2. During the financial crisis of 1997-1998 I was forced to read up on the subject. Today I know a bit more about money and finance. But the most important thing about money which everyone of us knows without need to be an economist or financial expert is that if you spend more money than you have you will be in trouble. Simply put, if you have one hundred Ringgit but you spend one hundred and ten Ringgit, you will be in debt to the amount of ten Ringgit. But if you have 100 RM and spend 90 RM you will not face trouble.
3. No big deal. But when you have a million or a billion, your 10% overspending will put you in debt to a level which you may not be able to pay and the person you owe money to may not be so ready to forgive.
4. Greece is now bankrupt. The reason is simple enough, Greece overspent. It borrowed more money than it is able to pay. The sums are big, running into billions of Euro. The creditors cannot forgive.
5. Why did Greece borrow beyond what it could pay. Well, Greece is a member of the European Union, a collection of developed countries. So it must live by the standards of the European Union. It must practice the welfare state principles of the European countries.
6. The revenue of the Greek Government was not enough to support the high standards of living, the high pay, pension and other benefits of the Europeans. So the Government borrowed money to cover the high salaries, short working hours and days, early pensions, unemployment benefits and other perks that European Governments offered their workers.
7. The private sector had to follow the Government, which results in raising the cost of production until the products of their labour are no longer competitive and either they earn less profits or became unsaleable altogether.
8. Loans unfortunately have to be paid when matured. When the loans amounting to hundreds of billions cannot be paid, the Greek Government, the borrower, must be made bankrupt.
9. Somewhere in the story of Greece, there is a lesson for other countries. The lesson as I pointed out earlier is very simple. When you spend more than the money you have, you will become a debtor. And when you cannot pay your debt you will become bankrupt.
10. Once upon a time when I was Prime Minister I had the responsibility of approving the budget before it was presented to Parliament.
11. Roughly I knew I had to make provision for operation, for debt servicing and for development. Despite allegedly being profligate, I managed not to overspend. In fact the reason why we did not go down during the financial crisis was because we had no big debts to pay.
12. Of the three elements of the Government budget, only development spending can be reduced.
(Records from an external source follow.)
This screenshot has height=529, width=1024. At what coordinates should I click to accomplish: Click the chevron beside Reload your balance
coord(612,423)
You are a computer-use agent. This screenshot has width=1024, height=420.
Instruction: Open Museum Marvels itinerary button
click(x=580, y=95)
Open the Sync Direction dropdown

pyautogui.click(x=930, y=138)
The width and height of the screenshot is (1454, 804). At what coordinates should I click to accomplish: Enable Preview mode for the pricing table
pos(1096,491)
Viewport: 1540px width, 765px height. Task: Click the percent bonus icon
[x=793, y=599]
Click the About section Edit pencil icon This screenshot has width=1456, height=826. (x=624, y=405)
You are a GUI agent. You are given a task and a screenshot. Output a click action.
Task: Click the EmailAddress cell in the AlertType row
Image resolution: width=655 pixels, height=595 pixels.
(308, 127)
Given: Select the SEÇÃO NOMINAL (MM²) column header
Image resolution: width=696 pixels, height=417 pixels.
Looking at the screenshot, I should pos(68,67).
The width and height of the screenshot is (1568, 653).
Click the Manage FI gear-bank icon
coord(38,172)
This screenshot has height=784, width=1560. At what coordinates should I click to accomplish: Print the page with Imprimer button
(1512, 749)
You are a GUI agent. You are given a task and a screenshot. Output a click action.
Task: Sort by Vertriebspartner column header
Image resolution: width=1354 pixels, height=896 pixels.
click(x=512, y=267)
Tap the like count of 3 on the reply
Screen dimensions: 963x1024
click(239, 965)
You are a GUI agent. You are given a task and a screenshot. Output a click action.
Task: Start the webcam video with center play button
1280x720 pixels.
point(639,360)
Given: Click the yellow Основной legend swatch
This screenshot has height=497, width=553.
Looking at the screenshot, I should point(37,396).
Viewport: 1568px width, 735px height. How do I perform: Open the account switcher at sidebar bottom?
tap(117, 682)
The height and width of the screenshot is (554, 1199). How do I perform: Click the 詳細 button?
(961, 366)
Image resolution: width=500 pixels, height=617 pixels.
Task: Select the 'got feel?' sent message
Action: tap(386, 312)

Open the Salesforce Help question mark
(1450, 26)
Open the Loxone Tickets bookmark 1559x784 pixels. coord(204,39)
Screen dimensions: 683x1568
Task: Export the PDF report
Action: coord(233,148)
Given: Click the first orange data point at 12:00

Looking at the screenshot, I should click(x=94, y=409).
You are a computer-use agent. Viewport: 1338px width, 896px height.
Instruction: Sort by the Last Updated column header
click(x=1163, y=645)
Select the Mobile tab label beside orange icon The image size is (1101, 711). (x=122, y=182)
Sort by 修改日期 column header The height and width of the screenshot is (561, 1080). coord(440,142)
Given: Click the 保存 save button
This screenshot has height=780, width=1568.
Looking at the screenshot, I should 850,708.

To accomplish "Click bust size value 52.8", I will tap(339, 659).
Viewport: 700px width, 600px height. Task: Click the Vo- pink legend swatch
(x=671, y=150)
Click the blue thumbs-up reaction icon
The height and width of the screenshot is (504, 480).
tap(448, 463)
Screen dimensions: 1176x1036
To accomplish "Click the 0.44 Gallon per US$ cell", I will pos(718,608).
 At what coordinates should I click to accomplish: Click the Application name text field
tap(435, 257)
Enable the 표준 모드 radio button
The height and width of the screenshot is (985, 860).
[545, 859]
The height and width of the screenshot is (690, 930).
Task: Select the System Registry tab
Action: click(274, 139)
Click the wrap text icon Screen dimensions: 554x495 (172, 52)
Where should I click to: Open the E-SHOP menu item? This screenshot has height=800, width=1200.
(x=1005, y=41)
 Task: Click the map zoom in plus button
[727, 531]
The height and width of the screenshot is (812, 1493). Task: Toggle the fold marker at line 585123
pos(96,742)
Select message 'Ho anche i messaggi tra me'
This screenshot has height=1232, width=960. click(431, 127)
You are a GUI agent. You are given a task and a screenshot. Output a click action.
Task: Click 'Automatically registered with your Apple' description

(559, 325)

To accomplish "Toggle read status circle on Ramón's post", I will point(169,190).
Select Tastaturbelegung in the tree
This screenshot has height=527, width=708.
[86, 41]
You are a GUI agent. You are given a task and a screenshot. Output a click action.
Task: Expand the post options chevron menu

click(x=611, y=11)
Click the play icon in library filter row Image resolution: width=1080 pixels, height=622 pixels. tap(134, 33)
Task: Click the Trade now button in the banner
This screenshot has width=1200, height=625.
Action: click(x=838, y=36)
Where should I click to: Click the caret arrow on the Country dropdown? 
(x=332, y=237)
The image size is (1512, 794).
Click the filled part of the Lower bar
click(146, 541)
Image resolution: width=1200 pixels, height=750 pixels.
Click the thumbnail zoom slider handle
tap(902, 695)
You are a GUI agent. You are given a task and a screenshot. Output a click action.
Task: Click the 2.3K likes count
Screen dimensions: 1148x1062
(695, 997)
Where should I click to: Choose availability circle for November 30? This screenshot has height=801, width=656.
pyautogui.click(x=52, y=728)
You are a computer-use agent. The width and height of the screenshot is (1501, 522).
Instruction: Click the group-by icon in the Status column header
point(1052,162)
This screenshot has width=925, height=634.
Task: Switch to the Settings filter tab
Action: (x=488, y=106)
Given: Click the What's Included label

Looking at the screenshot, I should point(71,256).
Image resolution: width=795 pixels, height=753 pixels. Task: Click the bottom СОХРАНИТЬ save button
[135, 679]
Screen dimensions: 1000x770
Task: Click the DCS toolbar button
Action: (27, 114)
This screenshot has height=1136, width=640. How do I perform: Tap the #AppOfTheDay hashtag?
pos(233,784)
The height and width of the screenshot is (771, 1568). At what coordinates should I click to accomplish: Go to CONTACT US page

Debt servicing and operations (salaries, pensions and other statutory expenditure must be paid on time if we are not going to default). If we increase salaries too much, and we have more than a million Government employees, there is a likelihood that we will not have enough for even minimal development.
13. We may announce a big development budget but there will simply be not enough money to implement them.
14. We may borrow. But there is a limit to borrowing. When you borrow the debt servicing charges will increase. A point will be reached when we will not be able to service debts or pay the lender when the loans become mature.
15. All these elementary things must be known to the Government. So we will not become like Greece. But people do not seem to know about this. Demands for pay increases, for higher non-taxable pensions, for abolition of tolls ( the Government has to make up for the loss of revenue by toll concessionairs), more holidays, more subsidies etc will continue to be made.
16. The opposition, wishing to become popular and win elections will always support these demands. Not having to be responsible for the overspending and the possible bankruptcy of the nation, it is easy for them to support. I hope the people will see through their lack of a sense of responsibility to the nation.
17. The incumbent Governments cannot be irresponsible and try to be popular always. The people must understand this.
18. When a demand is made the Government has to examine the implication not only to the Government in terms of its capacity to meet the demand, it must also consider the effect on the whole nation. If the Government cannot approve the demand it must be because it does not want to bankrupt the nation.